Furthermore, within the top 10 gene sets generated from the 34 unique DEGs in CPR, we focused on several DEGs that appear frequently in the top 10 gene sets. Thrombospondin-4 (Thbs4) is a top DEG upregulated in CPR with 1.7-fold and present in 3 out of the 10 gene sets. Thbs4 is a member of the extracellular calcium-binding protein family, which plays a critical role in cellular adhesion and migration [84]. Anterior gradient 2 (Agr2) is another top DEG upregulated in CPR at 2.9-fold. Agr2 has conserved roles in tissue development and regeneration and is positively correlated with human cancers.
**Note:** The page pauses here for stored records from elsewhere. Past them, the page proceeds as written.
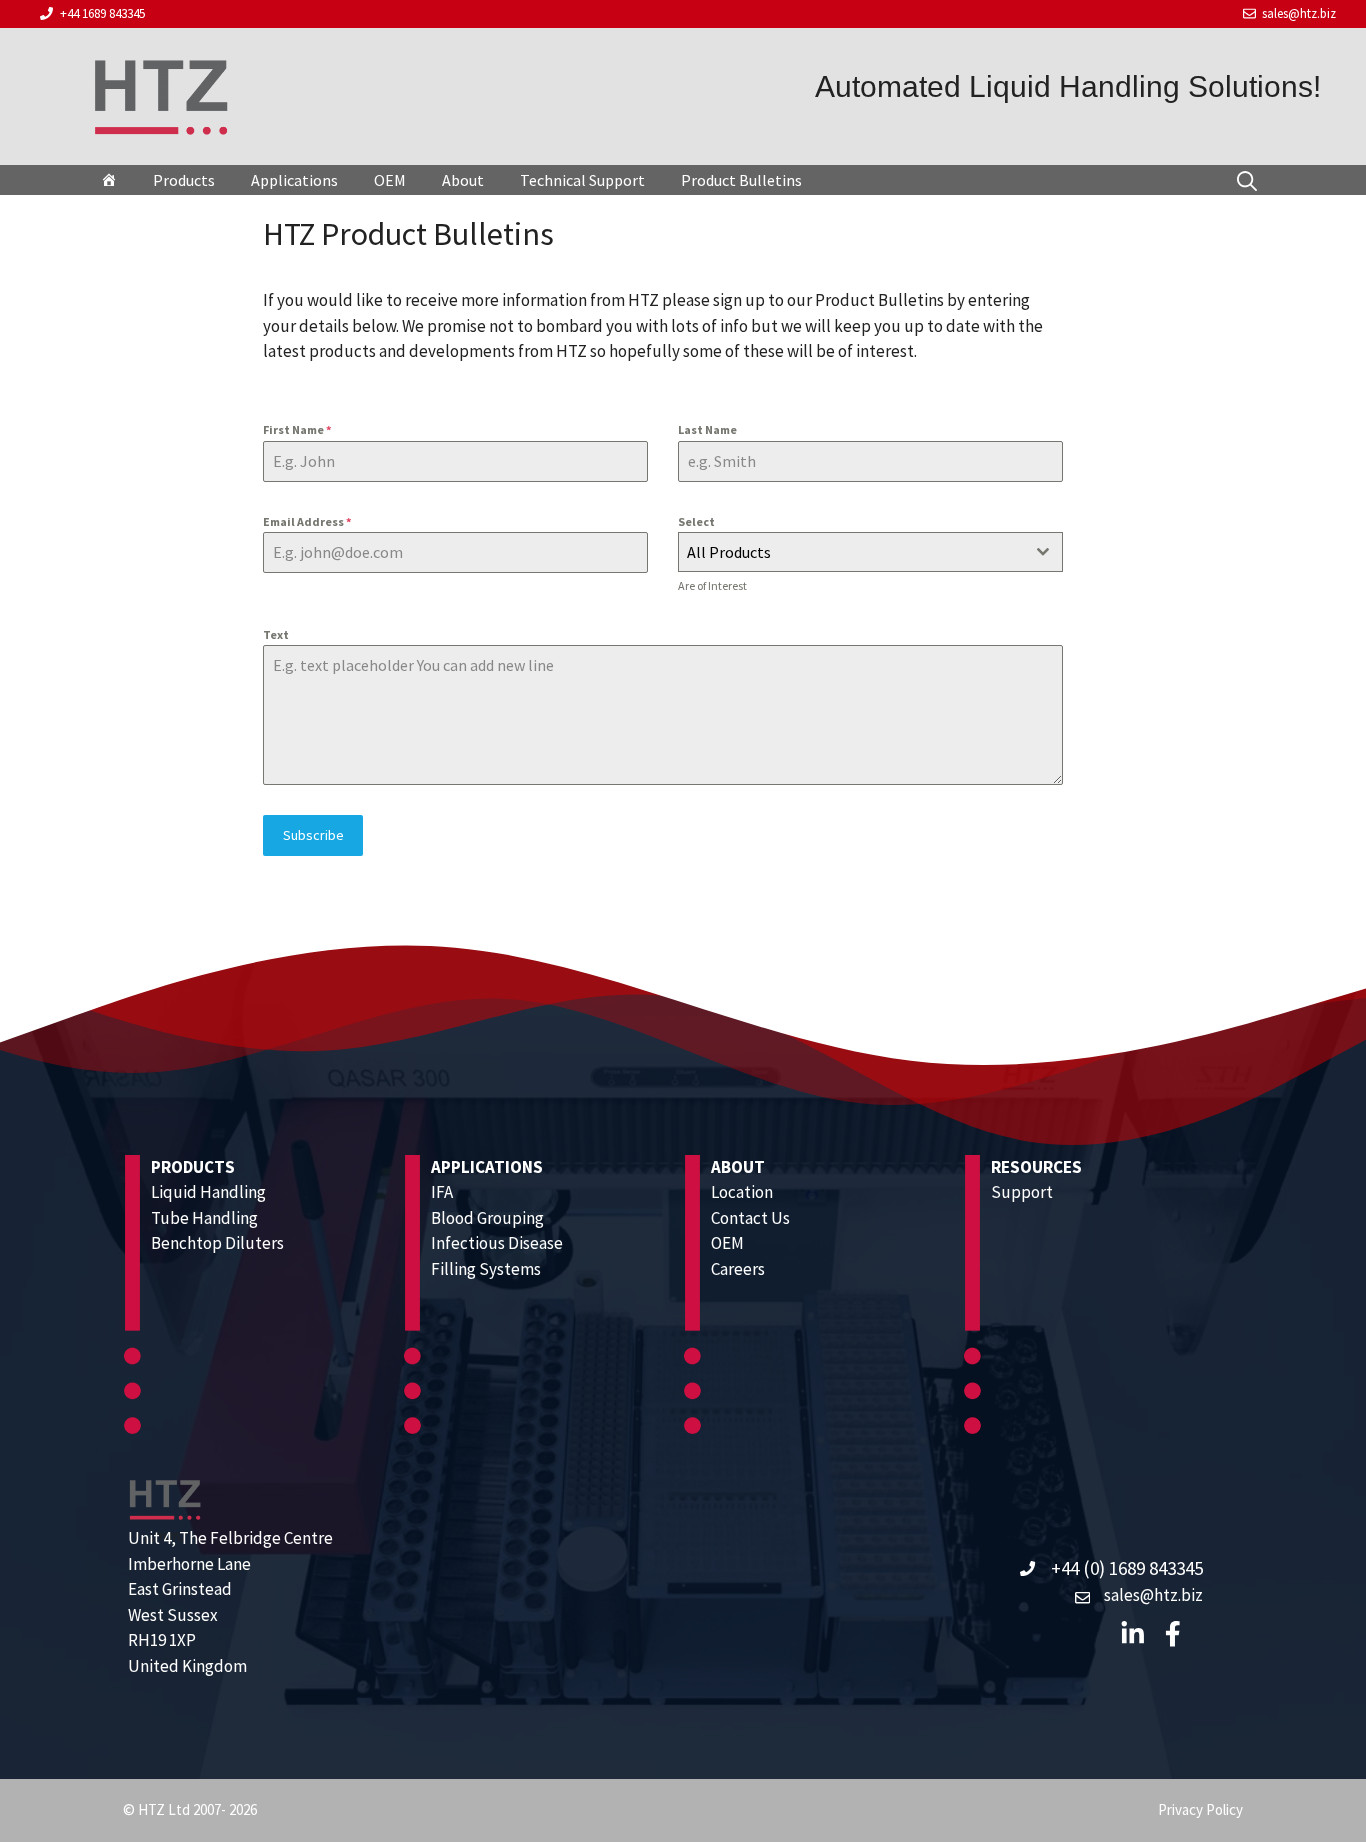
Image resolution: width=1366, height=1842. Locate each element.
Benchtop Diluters (217, 1243)
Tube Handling (204, 1218)
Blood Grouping (487, 1218)
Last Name (707, 429)
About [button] (463, 180)
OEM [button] (390, 180)
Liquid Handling (208, 1192)
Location (742, 1192)
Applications (294, 180)
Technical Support (582, 180)
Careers (738, 1269)
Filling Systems (486, 1269)
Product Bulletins (741, 180)
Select (696, 521)
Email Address (307, 521)
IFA (442, 1192)
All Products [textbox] (729, 552)
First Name (297, 429)
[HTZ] (109, 180)
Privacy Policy (1200, 1809)
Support (1022, 1192)
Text (276, 634)
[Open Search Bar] (1247, 179)
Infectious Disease (497, 1243)
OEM (727, 1243)
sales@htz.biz (1299, 13)
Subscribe (313, 835)
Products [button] (184, 180)
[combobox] (870, 552)
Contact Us (750, 1218)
In the pancreas, Agr2 plays an important role in cancer cell growth and survival, and the expression and secretion of Agr2 is increased during pancreatic tumorigenesis [85, 86]. Our data suggest a promoting role of Thbs4 and Arg2 in pancreatic recovery and regeneration.
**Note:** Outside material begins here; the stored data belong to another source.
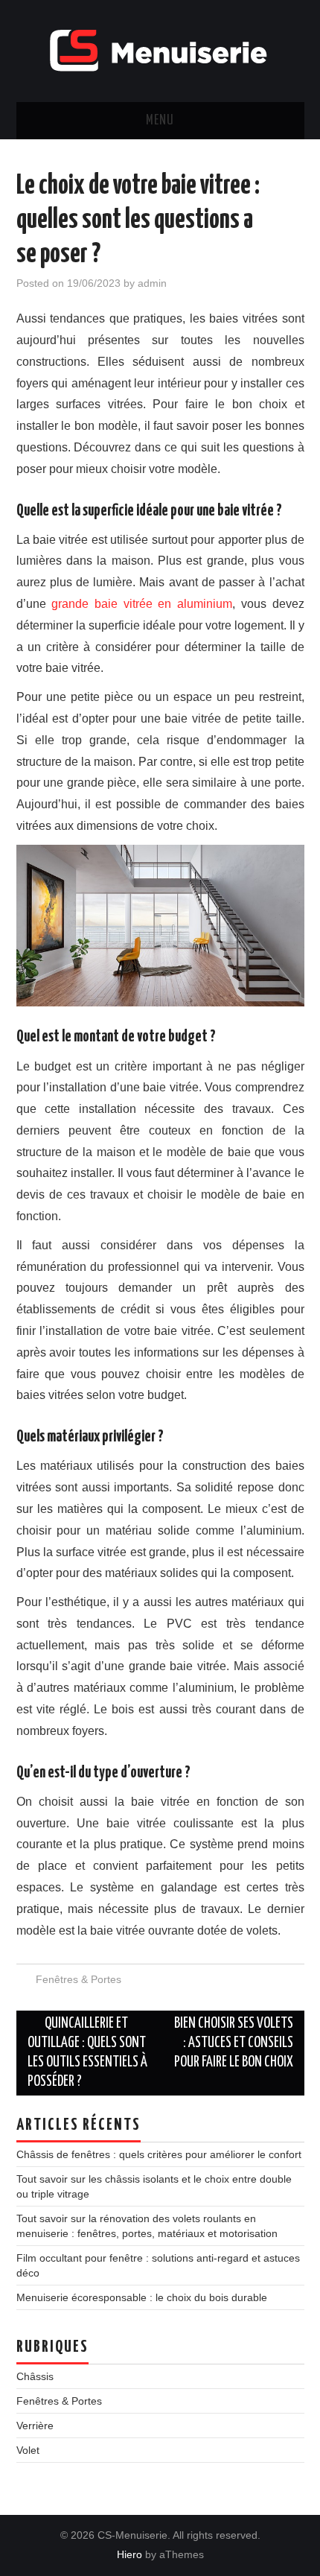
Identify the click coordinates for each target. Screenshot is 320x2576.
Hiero (129, 2554)
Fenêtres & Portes (78, 1979)
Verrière (35, 2425)
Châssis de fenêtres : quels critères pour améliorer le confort (158, 2154)
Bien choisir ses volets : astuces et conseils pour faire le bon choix (233, 2043)
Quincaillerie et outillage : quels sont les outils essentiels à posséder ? (87, 2053)
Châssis (35, 2376)
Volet (27, 2450)
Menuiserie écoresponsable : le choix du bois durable (141, 2297)
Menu (160, 120)
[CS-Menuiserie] (160, 50)
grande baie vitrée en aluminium (141, 603)
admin (152, 283)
The regeneration gene family is known to be involved in regeneration of various tissues including pancreas β cells. Among this family, regenerating islet-derived 2 (Reg2) is significantly induced in response to diabetes, pancreatitis, high-fat diet, and during pancreatic regeneration [87, 88]. Interestingly, in our study, Reg2 is the only DEG downregulated in CP but upregulated in CPR (Table 1), suggesting that Reg2 may suppress inflammation and assist in tissue recovery. The protein Hepcidin-2, which is coded by gene Hamp2, is an important regulator of iron entry into cells. Loss of Hepcidin signaling in mice leads to iron overload-induced chronic pancreatitis [89]. Furthermore, bone morphogenic protein (BMP) 2, an antifibrogenic protein in the pancreas [90, 91], and BMP6 have nonredundant roles in Hepcidin regulation of iron [89, 92]. In our study, Hamp2 was downregulated in CP and CPR (Table 1, Figure 3), suggesting a potential protective role of Hamp2 in CP.
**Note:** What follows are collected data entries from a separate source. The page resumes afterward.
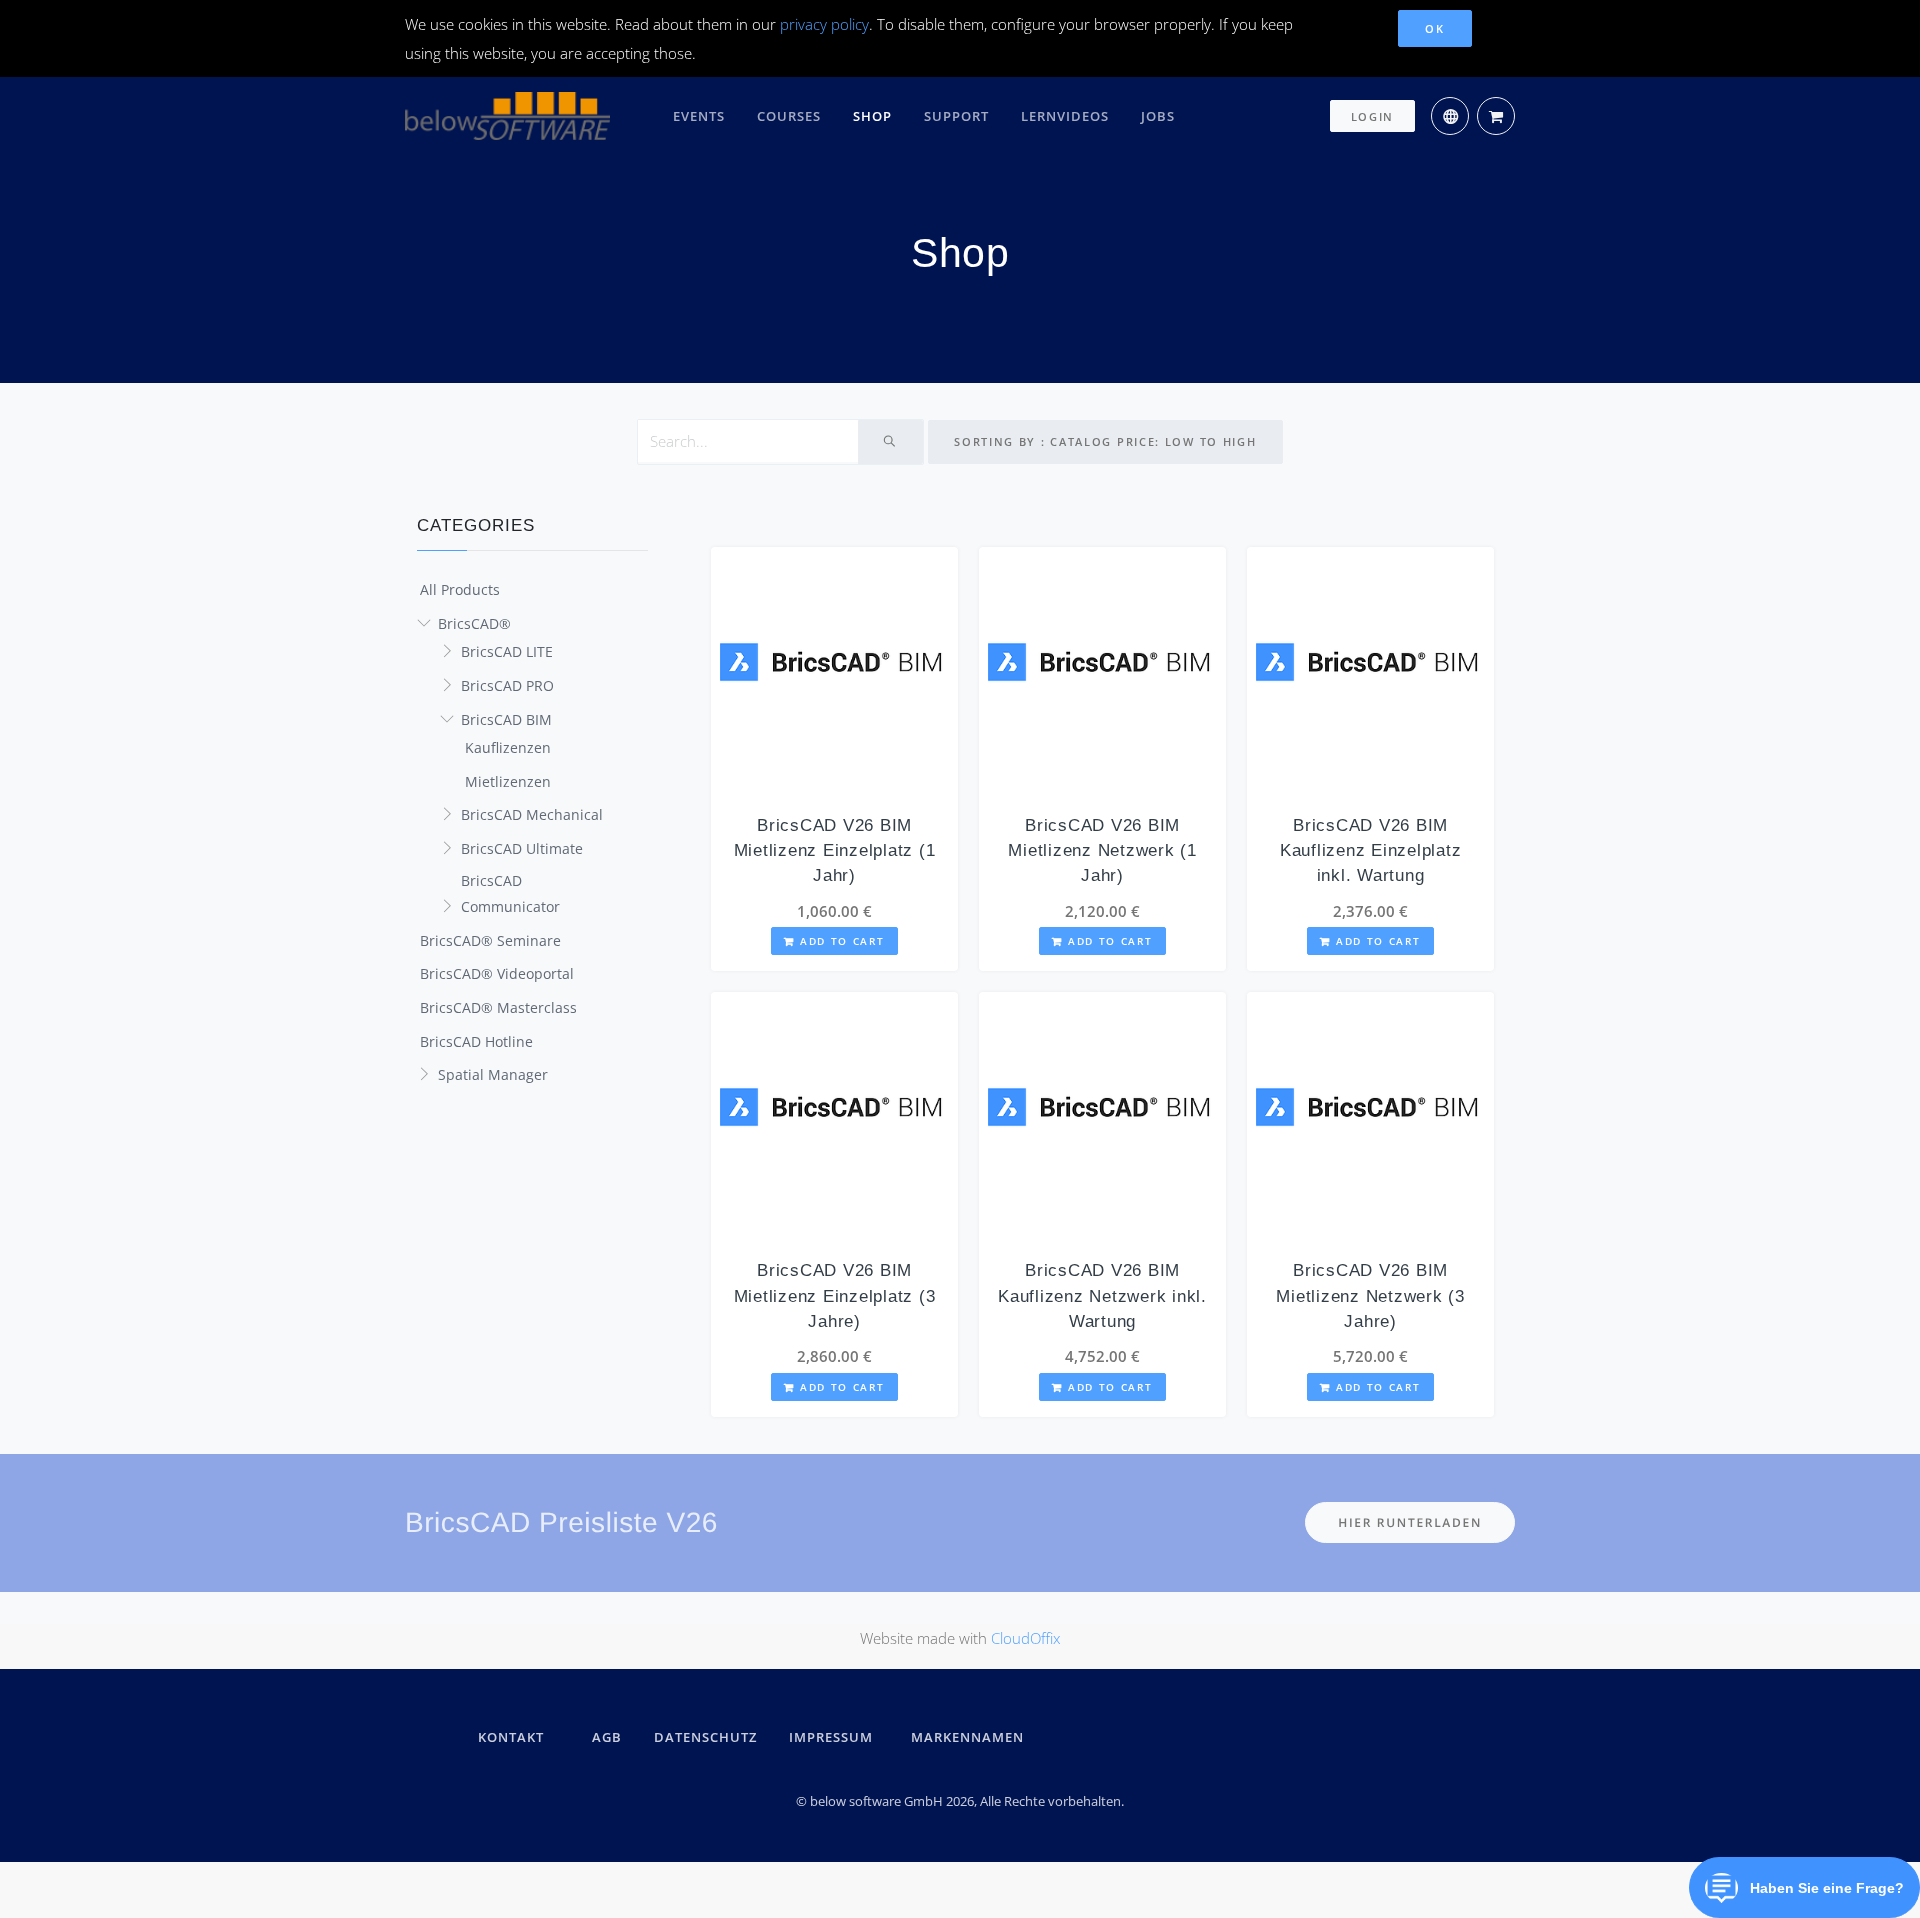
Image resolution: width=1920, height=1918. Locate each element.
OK (1434, 28)
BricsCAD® (474, 623)
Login (1373, 116)
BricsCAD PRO (507, 685)
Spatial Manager (493, 1074)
Overall, there are several aspects of novelty in this study. First, comparing the CP injury and recovery phases against their respective time-matched controls allows us to recapitulate a dynamic change of transcriptomes during the disease and the recovery. Second, the unique DEGs identified in the CP recovery imply that the repairing/recovery phase may also be an active process that involves the newly emerging DEGs during the recovery phase. Third, several DEGs identified in the CP recovery are shared with those identified in a cerulein-induced AP recovery mouse model [93], i.e., upregulation of Cilp and Agr2 and downregulation of Fgf21 and Hamp2. These findings intriguingly suggest that there are commonly shared mechanisms that may contribute to AP and CP recovery. Our findings support the speculation that AP and CP, the two most commonly seen pancreatic inflammation lesions, may exist on a spectrum, shedding light on developing disease-specific therapies for AP and CP patients. We acknowledge that there are limitations in this study. For feasibility reasons, only female mouse pancreatic RNA samples were utilized in RNA-seq assays. However, using female mice for RNA-seq experiment is unique because of its contrast to the dominant male animal studies in biomedicine [94]. Furthermore, the RNA-seq data were validated using qPCR in both female and male mice. No major differences were identified between the female and male mice, except a few variable magnitudes in Gdf10, Fgf21, and Hamp2. Although we reported the functional analysis of the cerulein-induced CP and recovery mouse model previously [10], further investigation is warranted for the identified DEGs in CP and CP recovery for mechanistic exploration and therapeutic development.

5. Conclusion

Our RNA-seq profile analysis revealed more than 3,600 DEGs in the cerulein-induced CP and the recovery animal model, demonstrating a characteristic transcriptional modification or signatures for the disease recovery, with 3,600 DEGs in CP vs. 166 in CPR. From a biological standpoint, these data offer an opportunity to better understand the transcriptomic mechanisms through which CP develops and then recovers. Further investigation is warranted for exploring the functional contribution of the identified DEGs critical for the disease recovery and repair, which may lead to identification of molecular targets for therapeutic development against CP.